> _WRITTEN TASKS_:
a - In the forum thread about mounting a router with skis, what would be severely reduced for a rather thick top?
b - Rewrite the forum thread about mounting a router with skis, starting with "I like the idea" and going on through "(Jun 21, 2009)", and swap "sagging" for "bowing".
c - Carry on the forum thread about mounting a router with skis, picking up right after its final line.

# Using skis to mount router???



## xvimbi (Sep 29, 2009)

Hi - I'm new to routing (and woodworking in general). However, that doesn't hold me back from thinking about making my own router table...

Is it possible to mount a router using skis?

I like the idea of a flat top with as few adulterations as possible. So, mounting the router directly to the top, without using a base plate, appeals to me. However, of course, for a rather thick top the range of depth adjustments available would be severely reduced. To solve that issue, one can make the area where the router is mounted thin. However, that weakens the top and possibly leads to sagging.

To alleviate the sagging issue, I was thinking of using skis to mount the router to some sort of support structure. Thus, a thinner portion of the top can be used to mount the router, because the router never really pulls on the top.

Is that a viable idea? I assume it's not really viable, because I have so far not seen a design such as this...

Any thoughts appreciated. Thanks! MM


----------



## jschaben (Jun 21, 2009)

Hi MM, Welcome to the Forum
I'm new enough myself not to feel qualified to comment on your idea but don't let that stop you from getting creative. Be sort of a statonary ski??

> _PROVIDED INFORMATION_:
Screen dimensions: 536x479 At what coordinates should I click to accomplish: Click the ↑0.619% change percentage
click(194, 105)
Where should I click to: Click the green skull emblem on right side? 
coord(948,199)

==

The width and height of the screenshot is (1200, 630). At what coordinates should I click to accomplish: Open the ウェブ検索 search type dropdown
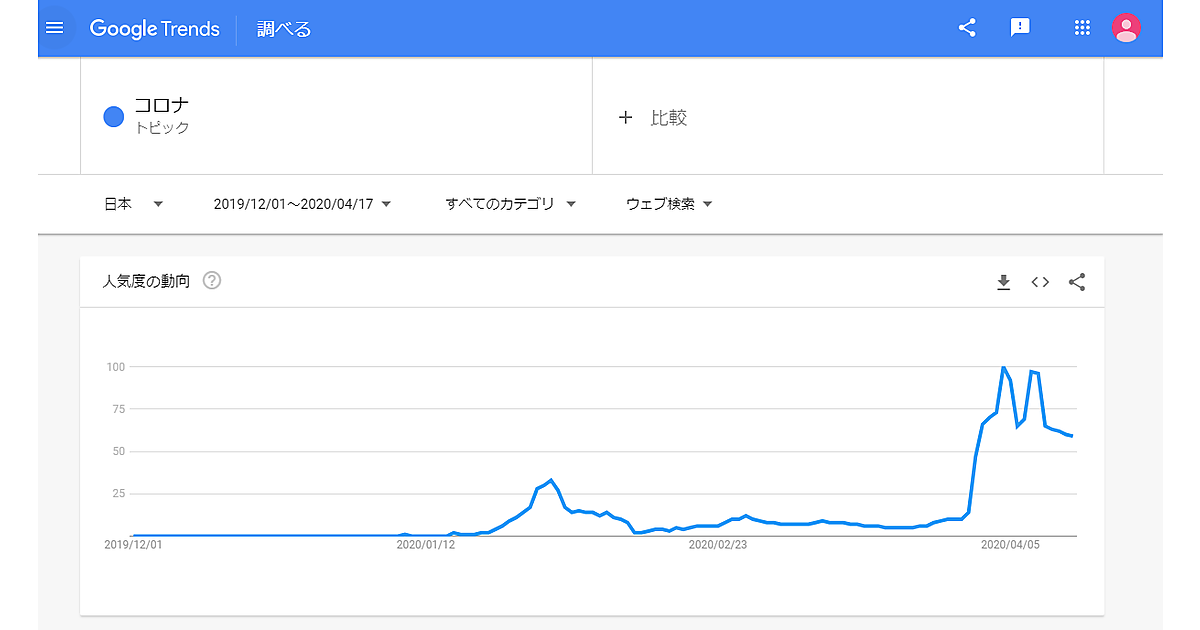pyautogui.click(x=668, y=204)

> _ANSWER LIST_:
a - The range of depth adjustments available would be severely reduced.

b -
I like the idea of a flat top with as few adulterations as possible. So, mounting the router directly to the top, without using a base plate, appeals to me. However, of course, for a rather thick top the range of depth adjustments available would be severely reduced. To solve that issue, one can make the area where the router is mounted thin. However, that weakens the top and possibly leads to bowing.

To alleviate the bowing issue, I was thinking of using skis to mount the router to some sort of support structure. Thus, a thinner portion of the top can be used to mount the router, because the router never really pulls on the top.

Is that a viable idea? I assume it's not really viable, because I have so far not seen a design such as this...

Any thoughts appreciated. Thanks! MM


----------



## jschaben (Jun 21, 2009)

c -
Some guys here have experimented (and more) with "overhead" routing, mounting routers to radial saw arms. 
Good Luck


----------



## Duane867 (Oct 25, 2008)

IMHO not viable. 
the ski's ( or support struts ) added would negate the purpose of thinning the material in the 1st place. You could do the opposite and use a thinner top with beam supports running across the under side of the table and frame in the router, but it would probably still vibrate and sag over time due to the constant vibration of the router at work. 

IMO your best bet is just to use a router plate and a proper thickness table. 
That way you can remove the plate with router installed and all instead of having to flip the table over every time you change bits. As well, you could use throat plates for different size and shape bits where as with just a hole and a bit through it your pretty much suck.


----------



## xvimbi (Sep 29, 2009)

Thanks for the replies so far.

Perhaps I wasn't too clear with my description. I intended to have the skis below the table top, mounted to the cabinet frame that also supports the top. The router base would still be screwed to the underside of the top, but it wouldn't really hang off of it. It would mostly be propped up by the frame.

MM


----------



## curiousgeorge (Nov 6, 2006)

xvimbi said:


> Thanks for the replies so far.
> 
> Perhaps I wasn't too clear with my description. I intended to have the skis below the table top, mounted to the cabinet frame that also supports the top. The router base would still be screwed to the underside of the top, but it wouldn't really hang off of it. It would mostly be propped up by the frame.
> 
> MM


Welcome, Mischa! I really don't understand your aversion to using a mounting plate. I can't see where mounting the router direct to the top would afford any benefits that the plate doesn't meet and exceed. The plates are mounted perfectly level to the top, so I guess I truly don't understand your problem with it.


----------



## Cassandra (Mar 15, 2006)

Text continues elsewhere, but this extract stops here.